Celeste ran back into the room, carrying gauze and Band-Aids and an antiseptic gel. ‘Get the scrubs off.’

Miles helped Nathan stand. Grimacing from the pain, Nathan shucked the scrubs down to his knees. Purple dominated the back of his legs where Groote had whipped the hoses. Four brutal gouges marred his leg. Celeste medicated and bandaged the wounds. ‘These wounds are deep. He needs a doctor.’

‘No,’ Nathan said.

‘You’re risking infection,’ Celeste said.

‘No,’ Nathan said again. ‘No doctors. We can’t let Groote find us.’

Miles rummaged in the cabinet, found aspirin, poured a palmful into Nathan’s hand, got him a glass of water. Nathan ate the aspirin like candy, a few at a time. He wiped the white dust from the tablets onto his shirt, finished the water. ‘Thank you.’ His eyes went glassy with exhaustion.

‘When was the last time you ate?’ Miles asked him.

‘Tuesday.’

Miles rummaged in Blaine’s nearly bare refrigerator, found a fancy-seeded bread and jam, cracked open a new jar of peanut butter, and made them all sandwiches. Nathan devoured his dinner in seconds, shivering with hunger.

Miles sat on the floor across from Nathan. ‘You know what Frost is.’

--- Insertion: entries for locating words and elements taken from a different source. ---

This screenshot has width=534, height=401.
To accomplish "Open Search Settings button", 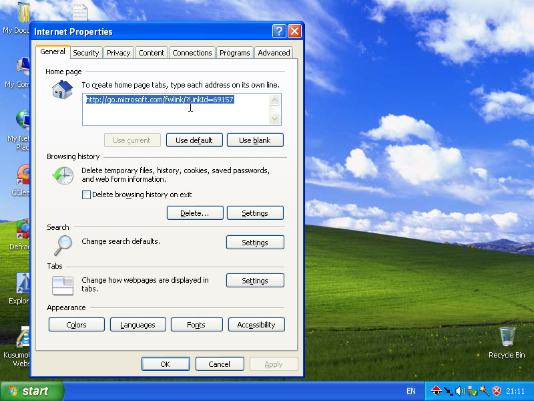I will click(255, 243).
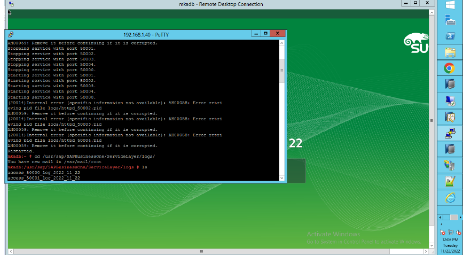This screenshot has width=463, height=255.
Task: Switch to the PuTTY taskbar icon
Action: click(449, 133)
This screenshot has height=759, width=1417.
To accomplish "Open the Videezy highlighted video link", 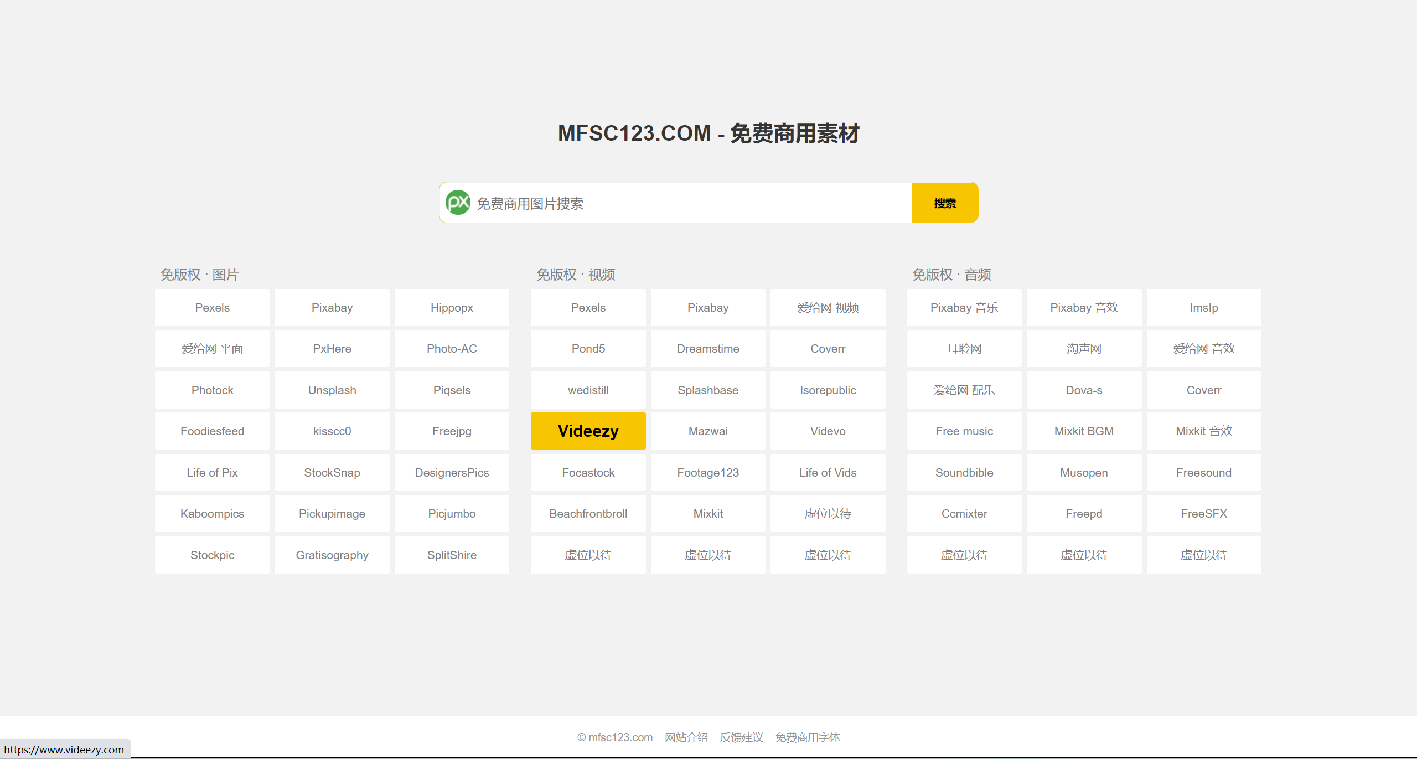I will tap(588, 431).
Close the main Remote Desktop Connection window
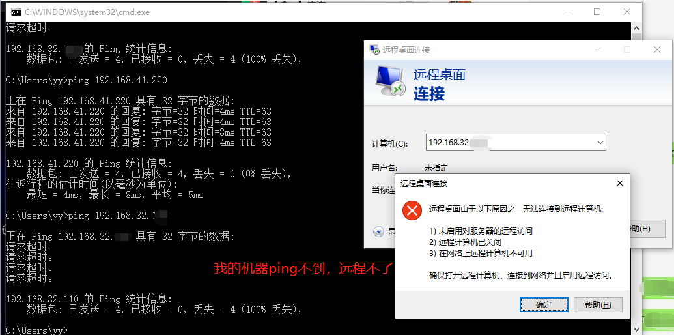 coord(657,50)
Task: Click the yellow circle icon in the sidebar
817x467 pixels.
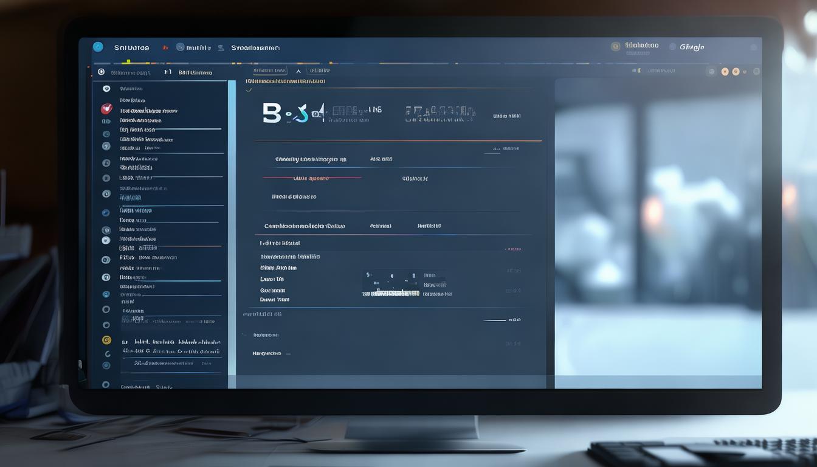Action: (x=106, y=339)
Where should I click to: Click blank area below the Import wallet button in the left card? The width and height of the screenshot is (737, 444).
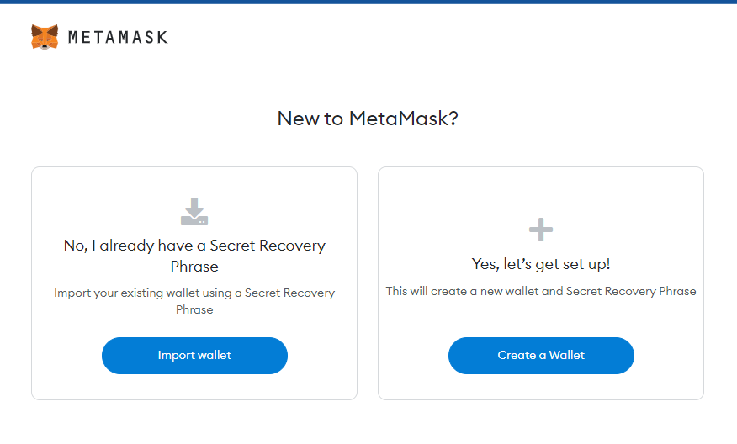click(x=194, y=386)
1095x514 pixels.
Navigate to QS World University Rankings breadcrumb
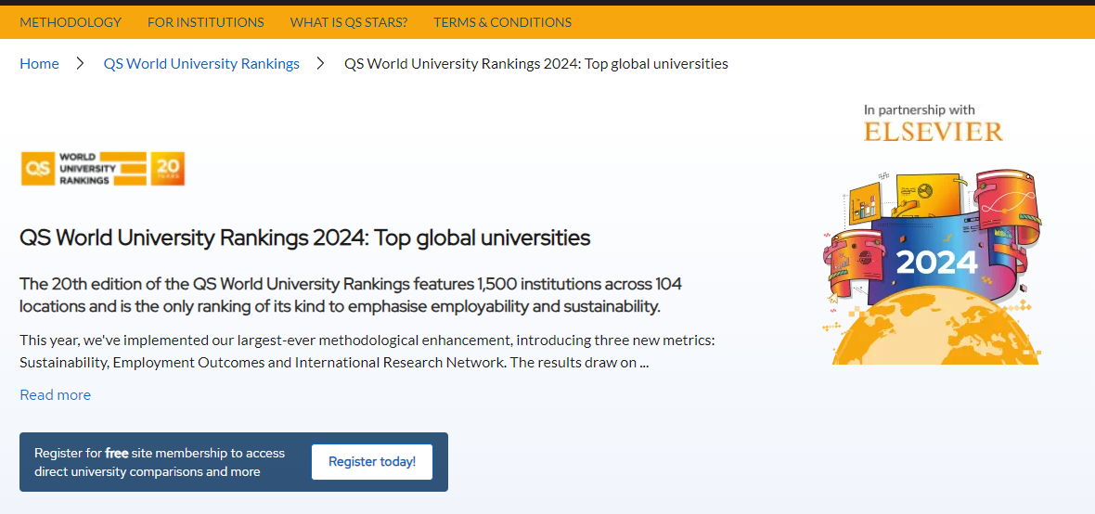click(201, 64)
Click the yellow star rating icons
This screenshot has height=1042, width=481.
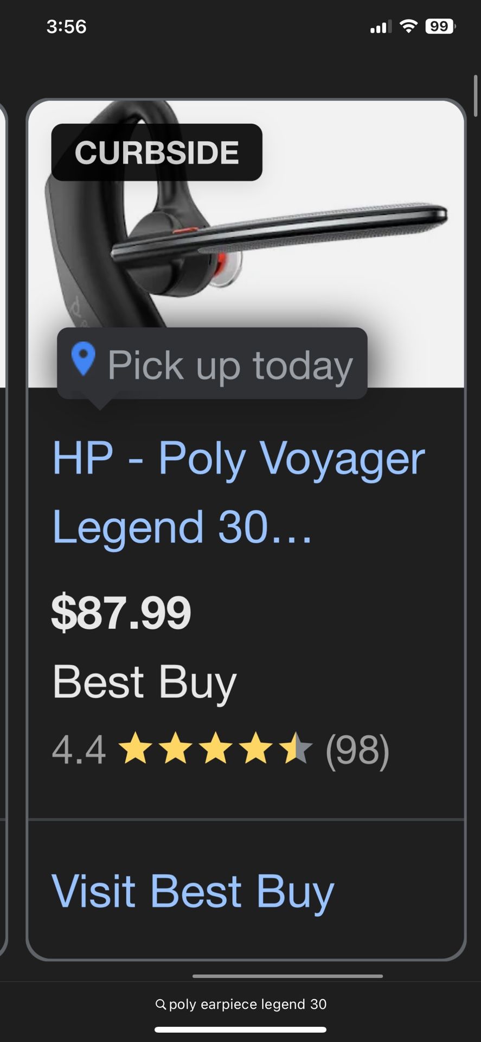coord(215,748)
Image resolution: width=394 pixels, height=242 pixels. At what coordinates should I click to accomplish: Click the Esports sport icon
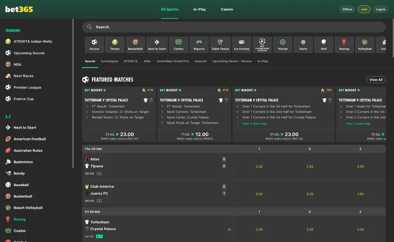click(x=199, y=44)
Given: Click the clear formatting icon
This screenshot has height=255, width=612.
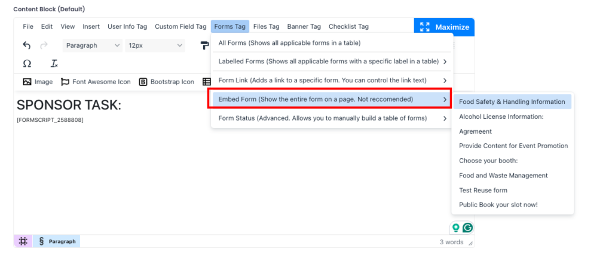Looking at the screenshot, I should [54, 63].
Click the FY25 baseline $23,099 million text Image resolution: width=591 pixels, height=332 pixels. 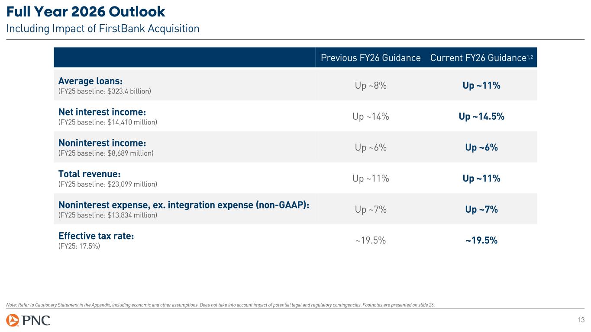107,184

‘Yes. Allison told me it’s medicine to cure your trauma. She told me when she got me the passkey, said I had to run.’ Nathan wiped a hand across his mouth. ‘At first I thought Frost was the code name for the virtual-reality treatments they give us.’ He explained how the VR treatments worked – confirming what Miles had seen in the tech room.